##### Records for this exercise #####

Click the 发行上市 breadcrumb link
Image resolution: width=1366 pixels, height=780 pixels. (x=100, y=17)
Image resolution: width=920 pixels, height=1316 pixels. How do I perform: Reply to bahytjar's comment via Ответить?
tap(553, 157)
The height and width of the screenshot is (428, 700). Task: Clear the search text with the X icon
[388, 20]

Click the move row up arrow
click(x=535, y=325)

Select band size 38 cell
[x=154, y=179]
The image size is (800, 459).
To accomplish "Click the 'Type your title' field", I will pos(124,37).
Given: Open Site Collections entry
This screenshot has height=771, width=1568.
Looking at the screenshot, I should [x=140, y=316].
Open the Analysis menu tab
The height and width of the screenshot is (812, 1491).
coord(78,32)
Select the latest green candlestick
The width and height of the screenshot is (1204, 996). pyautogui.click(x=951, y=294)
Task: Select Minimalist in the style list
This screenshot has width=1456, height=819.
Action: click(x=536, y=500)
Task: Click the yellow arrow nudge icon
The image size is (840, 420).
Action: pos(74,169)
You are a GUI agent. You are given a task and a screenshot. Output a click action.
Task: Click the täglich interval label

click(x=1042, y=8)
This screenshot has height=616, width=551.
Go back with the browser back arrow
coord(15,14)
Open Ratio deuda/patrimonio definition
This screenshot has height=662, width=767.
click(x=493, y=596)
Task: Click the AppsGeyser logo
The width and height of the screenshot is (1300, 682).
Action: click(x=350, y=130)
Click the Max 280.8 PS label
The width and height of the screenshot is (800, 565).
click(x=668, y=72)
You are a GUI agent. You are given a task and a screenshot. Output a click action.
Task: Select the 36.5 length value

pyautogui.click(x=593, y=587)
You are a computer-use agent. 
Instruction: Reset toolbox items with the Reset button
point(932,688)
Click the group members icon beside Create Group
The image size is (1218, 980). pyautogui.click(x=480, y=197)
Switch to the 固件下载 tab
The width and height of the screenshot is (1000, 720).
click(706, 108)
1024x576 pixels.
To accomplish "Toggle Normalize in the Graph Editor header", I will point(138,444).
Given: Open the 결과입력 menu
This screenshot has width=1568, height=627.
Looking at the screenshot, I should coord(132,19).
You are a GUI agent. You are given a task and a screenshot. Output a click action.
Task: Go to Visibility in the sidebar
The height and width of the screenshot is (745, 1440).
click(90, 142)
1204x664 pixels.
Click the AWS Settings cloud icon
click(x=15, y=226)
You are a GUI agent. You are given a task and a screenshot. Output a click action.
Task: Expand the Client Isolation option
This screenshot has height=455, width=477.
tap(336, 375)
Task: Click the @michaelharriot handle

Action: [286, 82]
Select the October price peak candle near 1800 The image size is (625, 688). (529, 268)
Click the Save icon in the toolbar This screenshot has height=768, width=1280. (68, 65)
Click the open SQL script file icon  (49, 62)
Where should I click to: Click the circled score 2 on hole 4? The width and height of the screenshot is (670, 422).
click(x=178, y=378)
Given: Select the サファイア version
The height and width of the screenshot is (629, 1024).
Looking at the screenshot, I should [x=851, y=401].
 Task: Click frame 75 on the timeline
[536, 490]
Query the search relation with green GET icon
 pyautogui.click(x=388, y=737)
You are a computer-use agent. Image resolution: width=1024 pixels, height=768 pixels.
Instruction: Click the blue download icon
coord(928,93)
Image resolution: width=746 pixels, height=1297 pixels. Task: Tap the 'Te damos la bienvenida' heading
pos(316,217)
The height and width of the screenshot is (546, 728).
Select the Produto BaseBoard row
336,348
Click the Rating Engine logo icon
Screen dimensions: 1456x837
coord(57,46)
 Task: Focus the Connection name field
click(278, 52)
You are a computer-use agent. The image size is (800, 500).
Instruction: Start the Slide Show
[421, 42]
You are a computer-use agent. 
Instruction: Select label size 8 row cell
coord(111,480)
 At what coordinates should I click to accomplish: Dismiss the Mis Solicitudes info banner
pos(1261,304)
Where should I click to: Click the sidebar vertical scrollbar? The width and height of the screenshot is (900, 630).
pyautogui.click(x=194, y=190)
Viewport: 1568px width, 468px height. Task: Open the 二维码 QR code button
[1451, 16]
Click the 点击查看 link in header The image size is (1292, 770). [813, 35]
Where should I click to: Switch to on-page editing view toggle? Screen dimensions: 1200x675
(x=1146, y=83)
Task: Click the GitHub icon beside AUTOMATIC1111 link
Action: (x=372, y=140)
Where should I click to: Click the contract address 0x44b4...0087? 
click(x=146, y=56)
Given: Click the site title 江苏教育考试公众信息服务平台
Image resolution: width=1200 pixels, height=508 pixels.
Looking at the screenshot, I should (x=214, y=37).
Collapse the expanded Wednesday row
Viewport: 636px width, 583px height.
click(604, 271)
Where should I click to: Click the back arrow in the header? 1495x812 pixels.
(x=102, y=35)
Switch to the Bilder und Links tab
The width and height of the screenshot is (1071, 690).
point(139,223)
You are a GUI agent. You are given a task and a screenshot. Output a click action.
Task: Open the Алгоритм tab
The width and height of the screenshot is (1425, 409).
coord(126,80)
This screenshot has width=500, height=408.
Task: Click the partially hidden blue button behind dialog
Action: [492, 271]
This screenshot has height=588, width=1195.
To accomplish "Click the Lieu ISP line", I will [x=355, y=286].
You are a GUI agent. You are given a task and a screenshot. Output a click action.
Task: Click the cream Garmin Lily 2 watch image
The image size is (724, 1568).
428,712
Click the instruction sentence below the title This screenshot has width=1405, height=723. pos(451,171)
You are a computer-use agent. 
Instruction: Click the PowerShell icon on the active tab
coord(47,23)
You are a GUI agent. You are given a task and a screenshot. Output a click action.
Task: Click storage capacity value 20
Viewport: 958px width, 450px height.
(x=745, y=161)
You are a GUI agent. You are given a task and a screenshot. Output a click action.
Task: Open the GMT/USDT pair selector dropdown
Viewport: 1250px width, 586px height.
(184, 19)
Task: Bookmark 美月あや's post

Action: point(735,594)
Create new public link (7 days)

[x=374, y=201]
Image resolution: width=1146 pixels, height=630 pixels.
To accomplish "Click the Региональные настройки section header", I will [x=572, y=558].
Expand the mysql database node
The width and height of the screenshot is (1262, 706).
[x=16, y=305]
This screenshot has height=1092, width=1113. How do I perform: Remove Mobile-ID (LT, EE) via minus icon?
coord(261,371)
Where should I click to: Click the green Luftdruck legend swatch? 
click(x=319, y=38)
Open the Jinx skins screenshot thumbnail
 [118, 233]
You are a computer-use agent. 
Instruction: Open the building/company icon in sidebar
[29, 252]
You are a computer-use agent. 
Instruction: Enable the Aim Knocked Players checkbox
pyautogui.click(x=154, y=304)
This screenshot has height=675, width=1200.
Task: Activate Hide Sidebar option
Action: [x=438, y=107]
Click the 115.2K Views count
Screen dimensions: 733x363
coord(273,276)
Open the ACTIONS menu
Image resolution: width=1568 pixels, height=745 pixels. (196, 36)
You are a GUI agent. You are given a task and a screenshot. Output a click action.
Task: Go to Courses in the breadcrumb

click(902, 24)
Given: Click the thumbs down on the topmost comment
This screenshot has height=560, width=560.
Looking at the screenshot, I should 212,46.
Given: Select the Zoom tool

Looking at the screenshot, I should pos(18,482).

#####

Instructions for the task: Extract every line containing the string "logo" from the material.

Task response:
Task: Click the AppsGeyser logo
Click the Rating Engine logo icon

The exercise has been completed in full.